Wherever
they are solid the idiotic visitor writes his name, and thousands of
these unimprisoned lunatics have been there. Wherever the basins are
most delicate and wonderful, the savage white man strikes them with an
axe and carries home "a specimen." Captain Ludlow found two women
climbing around one geyser called the Castle, from the numerous little
pinnacles and towers it has built up, "with tucked up skirts and rubber
shoes, armed one with an axe, the other with a spade." When he first
saw the Beehive, the most remarkable of the geysers in point of height,
throwing its stream two hundred feet high from a small aperture, he had
a pang in anticipation of the destruction that he felt sure would come
upon it. And with good reason. The next day he returned to camp just in
time to run in and save the Beehive, the pride of the Park, from the
uplifted axe of _a woman_! He urges the Government to spend $10,000 or
thereabouts in protecting this beautiful place from the assaults of
these iconoclasts, who break down ten times as much as they carry off.

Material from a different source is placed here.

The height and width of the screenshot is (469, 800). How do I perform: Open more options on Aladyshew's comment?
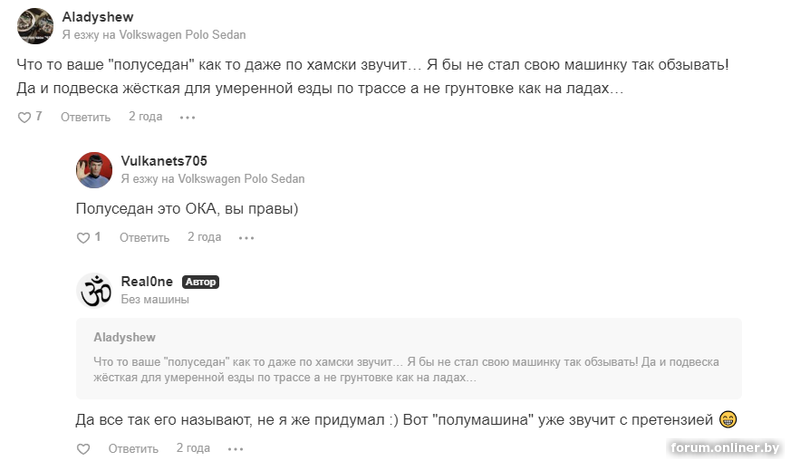click(x=187, y=117)
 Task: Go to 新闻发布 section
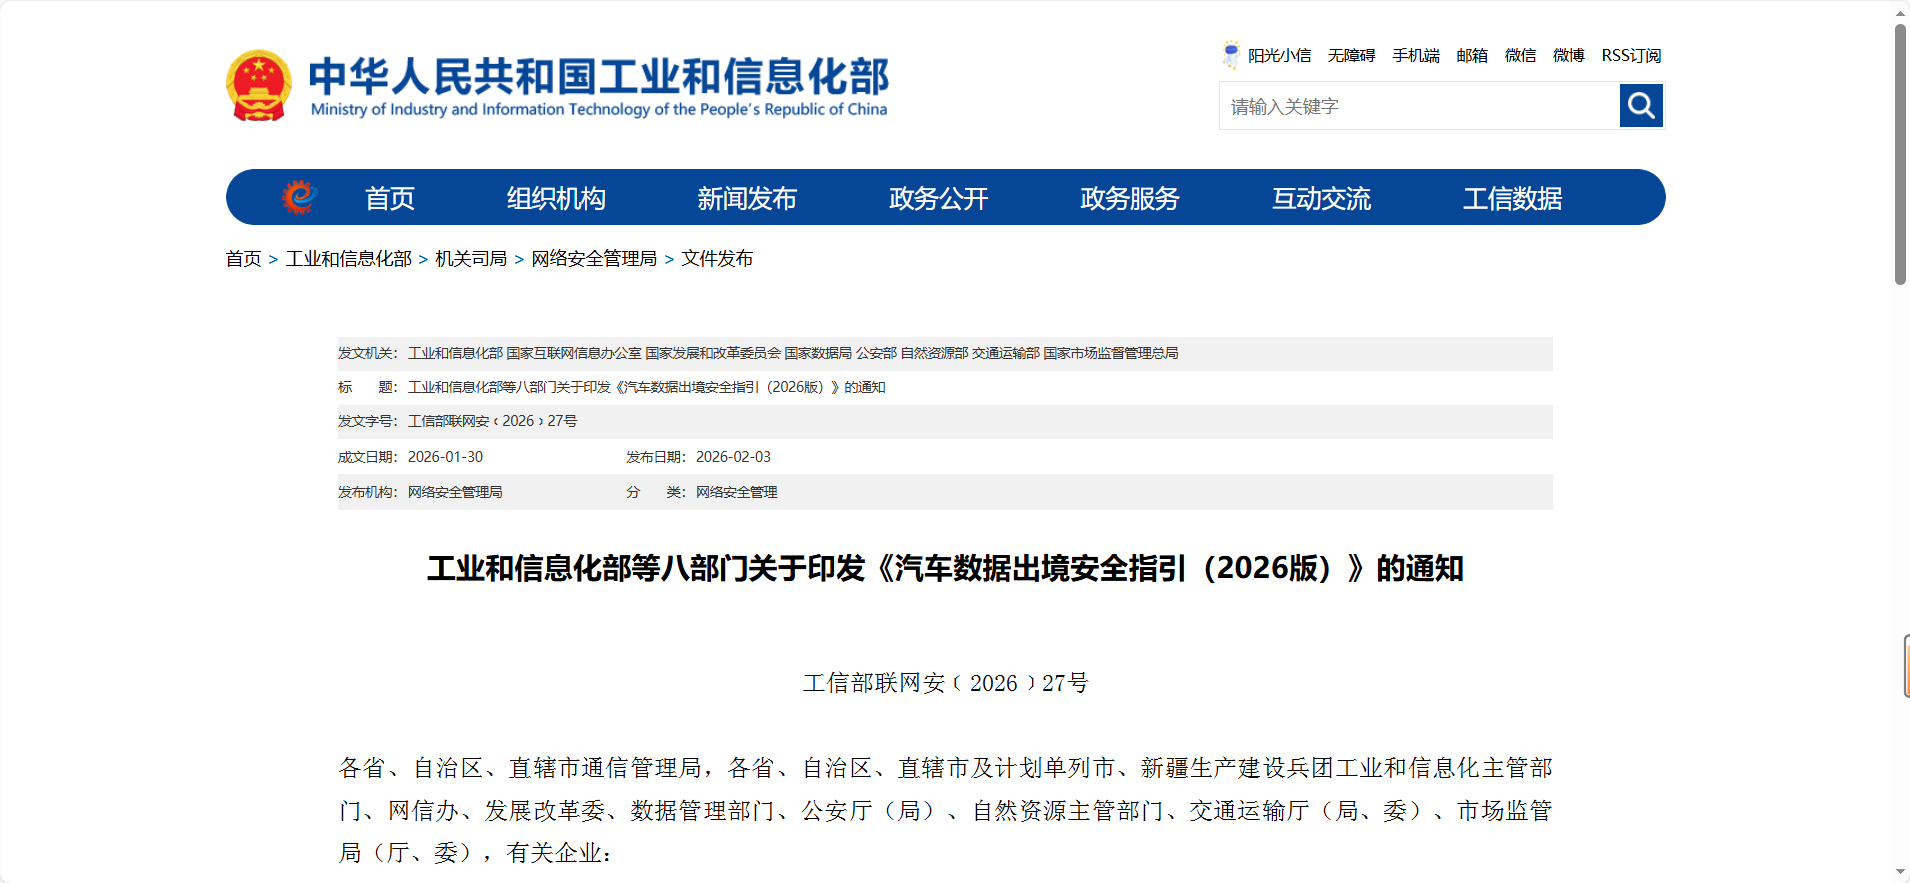click(747, 198)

We regret to see that his recommendation is unheeded. A governor is
appointed for the Park, but he has no salary, and probably does not
remain on the ground. Captain Ludlow very truly says that the presence
of a small party there to open roads, preserve the Park, and keep a
careful record of the geysers would well repay its cost in the increase
of knowledge and pleasurable travel it would bring to our people.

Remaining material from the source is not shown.